On-device (Pixel 8a, Tensor G3 — verified)

Both graphs run 100% GPU-resident (LITERT_CL): Graph A 511/511, Graph B 850/850. On a COCO val image (giraffe + cows) the device chain reproduces the PyTorch detections at IoU 0.99–1.00 with matching class and score. End-to-end ~450 ms/frame — accurate and fully-GPU but not real-time on this device (the deformable decoder over the 8400 tokens / 80×80 levels is GPU-compute-bound; the GATHER-free tent-matmul grid_sample turns an O(points) gather into an O(H·W) matmul). For a real-time camera DETR see RF-DETR Nano.

Preprocessing / outputs

  • Input: square resize to 640×640, RGB, [0,1] rescale only (no ImageNet normalization), NCHW.
  • Output: Graph B boxes are cxcywh normalized to [0,1]; logits are 80-way (contiguous COCO id 0–79). Host applies sigmoid + score threshold + cxcywh→xyxy + light NMS.

Conversion notes

Converted with litert-torch (NCHW preserved — onnx2tf destroys ViT attention).
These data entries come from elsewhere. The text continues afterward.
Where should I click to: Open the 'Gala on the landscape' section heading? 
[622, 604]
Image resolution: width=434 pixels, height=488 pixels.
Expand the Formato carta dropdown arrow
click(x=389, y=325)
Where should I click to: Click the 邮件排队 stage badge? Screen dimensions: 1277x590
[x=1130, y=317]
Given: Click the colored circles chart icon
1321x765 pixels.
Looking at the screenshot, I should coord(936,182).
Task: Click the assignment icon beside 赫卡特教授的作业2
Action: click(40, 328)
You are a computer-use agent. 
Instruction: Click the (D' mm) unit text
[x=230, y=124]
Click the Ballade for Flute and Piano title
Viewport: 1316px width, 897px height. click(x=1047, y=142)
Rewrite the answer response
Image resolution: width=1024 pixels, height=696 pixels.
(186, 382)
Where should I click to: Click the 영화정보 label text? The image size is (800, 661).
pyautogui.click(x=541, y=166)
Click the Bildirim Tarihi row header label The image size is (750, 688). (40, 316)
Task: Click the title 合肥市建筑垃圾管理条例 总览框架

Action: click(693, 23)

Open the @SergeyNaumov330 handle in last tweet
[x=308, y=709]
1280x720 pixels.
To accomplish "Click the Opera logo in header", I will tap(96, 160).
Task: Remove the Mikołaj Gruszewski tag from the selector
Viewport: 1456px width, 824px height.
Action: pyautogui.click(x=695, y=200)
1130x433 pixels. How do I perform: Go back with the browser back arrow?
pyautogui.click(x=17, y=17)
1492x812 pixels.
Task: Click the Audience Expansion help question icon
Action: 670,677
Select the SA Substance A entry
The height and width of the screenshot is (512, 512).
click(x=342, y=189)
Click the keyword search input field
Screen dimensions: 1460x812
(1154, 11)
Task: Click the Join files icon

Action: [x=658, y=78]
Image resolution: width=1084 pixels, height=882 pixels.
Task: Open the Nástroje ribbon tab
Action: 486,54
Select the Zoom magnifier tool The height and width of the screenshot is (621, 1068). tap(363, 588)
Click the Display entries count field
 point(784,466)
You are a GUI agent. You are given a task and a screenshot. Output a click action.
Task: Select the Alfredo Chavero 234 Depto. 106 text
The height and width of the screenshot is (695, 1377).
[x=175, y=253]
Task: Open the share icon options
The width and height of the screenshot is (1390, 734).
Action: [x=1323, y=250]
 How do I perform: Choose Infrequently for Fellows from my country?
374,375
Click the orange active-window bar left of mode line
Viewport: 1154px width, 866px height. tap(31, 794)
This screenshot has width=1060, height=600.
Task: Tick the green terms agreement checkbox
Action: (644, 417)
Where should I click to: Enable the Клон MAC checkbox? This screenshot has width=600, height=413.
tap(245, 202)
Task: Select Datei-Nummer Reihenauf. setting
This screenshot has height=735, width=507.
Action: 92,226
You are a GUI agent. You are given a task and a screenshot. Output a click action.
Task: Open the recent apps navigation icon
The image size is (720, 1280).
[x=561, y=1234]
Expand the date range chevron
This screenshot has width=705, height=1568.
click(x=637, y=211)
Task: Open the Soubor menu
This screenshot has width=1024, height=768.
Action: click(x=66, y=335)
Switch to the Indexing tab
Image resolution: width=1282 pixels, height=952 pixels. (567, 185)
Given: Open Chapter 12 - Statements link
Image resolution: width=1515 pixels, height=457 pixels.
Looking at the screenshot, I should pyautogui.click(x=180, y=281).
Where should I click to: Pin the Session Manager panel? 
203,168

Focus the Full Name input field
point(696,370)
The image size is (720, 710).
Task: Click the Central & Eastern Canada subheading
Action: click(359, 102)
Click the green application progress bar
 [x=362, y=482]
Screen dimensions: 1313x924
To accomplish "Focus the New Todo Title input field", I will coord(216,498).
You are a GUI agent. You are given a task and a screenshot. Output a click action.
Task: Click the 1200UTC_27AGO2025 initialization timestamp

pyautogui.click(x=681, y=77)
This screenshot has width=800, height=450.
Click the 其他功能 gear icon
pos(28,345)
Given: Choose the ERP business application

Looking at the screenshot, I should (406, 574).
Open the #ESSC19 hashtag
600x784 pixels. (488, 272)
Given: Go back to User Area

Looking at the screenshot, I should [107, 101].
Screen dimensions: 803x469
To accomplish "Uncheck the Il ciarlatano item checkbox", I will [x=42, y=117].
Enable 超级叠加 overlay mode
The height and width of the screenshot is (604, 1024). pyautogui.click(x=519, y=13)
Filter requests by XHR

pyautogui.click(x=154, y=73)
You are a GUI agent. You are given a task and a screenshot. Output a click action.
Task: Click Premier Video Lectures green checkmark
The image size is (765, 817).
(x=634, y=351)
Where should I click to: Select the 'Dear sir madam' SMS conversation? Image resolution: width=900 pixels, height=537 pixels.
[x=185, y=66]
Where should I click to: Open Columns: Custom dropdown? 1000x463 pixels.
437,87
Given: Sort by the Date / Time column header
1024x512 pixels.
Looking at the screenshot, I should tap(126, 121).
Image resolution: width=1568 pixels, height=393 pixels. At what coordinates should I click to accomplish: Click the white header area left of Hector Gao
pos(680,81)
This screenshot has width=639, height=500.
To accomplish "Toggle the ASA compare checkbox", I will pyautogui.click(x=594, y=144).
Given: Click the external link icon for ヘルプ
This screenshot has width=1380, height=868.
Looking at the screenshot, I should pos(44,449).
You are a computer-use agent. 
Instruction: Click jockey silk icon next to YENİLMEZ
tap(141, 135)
Re-authoring (per-graph tflite-vs-torch correlation 1.0): deformable grid_sample → a GATHER/CAST-free tent-matmul, multi-level MSDeformAttn ≤4D, the FDR LQE prob.topk → iterative max-and-mask, distance2bbox stack→cat, baked AIFI sine pos-embed, a down-scaled fp16-safe LayerNorm, and the 3D-fan-out fix above (emit clean leaves + host-side per-token tail).

A runnable Android sample (CompiledModel GPU) and the conversion scripts are in the official ai-edge-litert/litert-samples object_detection example.

License

Apache-2.0, inherited from Peterande/D-FINE.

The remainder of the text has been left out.